» Written task: Rewrite the listing with every occurrence of "Instruction" replaced by "Directive", leaving everything else unchanged.

» Some records:

--

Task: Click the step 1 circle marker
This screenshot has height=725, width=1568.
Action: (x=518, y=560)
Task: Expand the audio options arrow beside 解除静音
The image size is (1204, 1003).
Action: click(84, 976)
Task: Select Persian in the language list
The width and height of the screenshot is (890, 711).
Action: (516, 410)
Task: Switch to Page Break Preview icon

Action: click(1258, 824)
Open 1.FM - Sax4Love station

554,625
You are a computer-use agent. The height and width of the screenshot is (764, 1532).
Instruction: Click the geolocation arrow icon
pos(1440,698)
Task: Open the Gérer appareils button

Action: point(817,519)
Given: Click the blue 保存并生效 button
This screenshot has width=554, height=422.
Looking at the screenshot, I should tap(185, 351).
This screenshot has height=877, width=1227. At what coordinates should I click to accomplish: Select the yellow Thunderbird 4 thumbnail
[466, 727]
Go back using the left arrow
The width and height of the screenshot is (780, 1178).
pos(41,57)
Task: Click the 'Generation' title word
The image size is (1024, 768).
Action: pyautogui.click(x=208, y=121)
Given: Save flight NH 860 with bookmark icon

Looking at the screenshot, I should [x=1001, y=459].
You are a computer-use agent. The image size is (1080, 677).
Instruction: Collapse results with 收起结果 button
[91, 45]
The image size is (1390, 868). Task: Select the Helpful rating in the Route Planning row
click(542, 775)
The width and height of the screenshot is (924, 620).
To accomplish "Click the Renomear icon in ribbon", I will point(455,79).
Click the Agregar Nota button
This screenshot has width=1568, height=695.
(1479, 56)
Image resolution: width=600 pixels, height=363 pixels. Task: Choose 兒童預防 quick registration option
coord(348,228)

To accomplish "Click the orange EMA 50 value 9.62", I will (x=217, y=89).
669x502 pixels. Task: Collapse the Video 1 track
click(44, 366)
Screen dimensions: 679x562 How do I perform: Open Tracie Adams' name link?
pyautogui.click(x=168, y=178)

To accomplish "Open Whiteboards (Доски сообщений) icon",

--

» Answer for this exercise:
Task: Click the step 1 circle marker
This screenshot has height=725, width=1568.
Action: (x=518, y=560)
Task: Expand the audio options arrow beside 解除静音
The image size is (1204, 1003).
Action: click(84, 976)
Task: Select Persian in the language list
The width and height of the screenshot is (890, 711).
Action: (516, 410)
Task: Switch to Page Break Preview icon

Action: click(1258, 824)
Open 1.FM - Sax4Love station

554,625
You are a computer-use agent. The height and width of the screenshot is (764, 1532).
Directive: Click the geolocation arrow icon
pos(1440,698)
Task: Open the Gérer appareils button

Action: point(817,519)
Given: Click the blue 保存并生效 button
This screenshot has width=554, height=422.
Looking at the screenshot, I should tap(185, 351).
This screenshot has height=877, width=1227. At what coordinates should I click to accomplish: Select the yellow Thunderbird 4 thumbnail
[466, 727]
Go back using the left arrow
The width and height of the screenshot is (780, 1178).
pos(41,57)
Task: Click the 'Generation' title word
The image size is (1024, 768).
Action: pyautogui.click(x=208, y=121)
Given: Save flight NH 860 with bookmark icon

Looking at the screenshot, I should [x=1001, y=459].
You are a computer-use agent. The image size is (1080, 677).
Directive: Collapse results with 收起结果 button
[91, 45]
The image size is (1390, 868). Task: Select the Helpful rating in the Route Planning row
click(542, 775)
The width and height of the screenshot is (924, 620).
To accomplish "Click the Renomear icon in ribbon", I will point(455,79).
Click the Agregar Nota button
This screenshot has width=1568, height=695.
(1479, 56)
Image resolution: width=600 pixels, height=363 pixels. Task: Choose 兒童預防 quick registration option
coord(348,228)

To accomplish "Click the orange EMA 50 value 9.62", I will (x=217, y=89).
669x502 pixels. Task: Collapse the Video 1 track
click(44, 366)
Screen dimensions: 679x562 How do I perform: Open Tracie Adams' name link?
pyautogui.click(x=168, y=178)

To accomplish "Open Whiteboards (Доски сообщений) icon",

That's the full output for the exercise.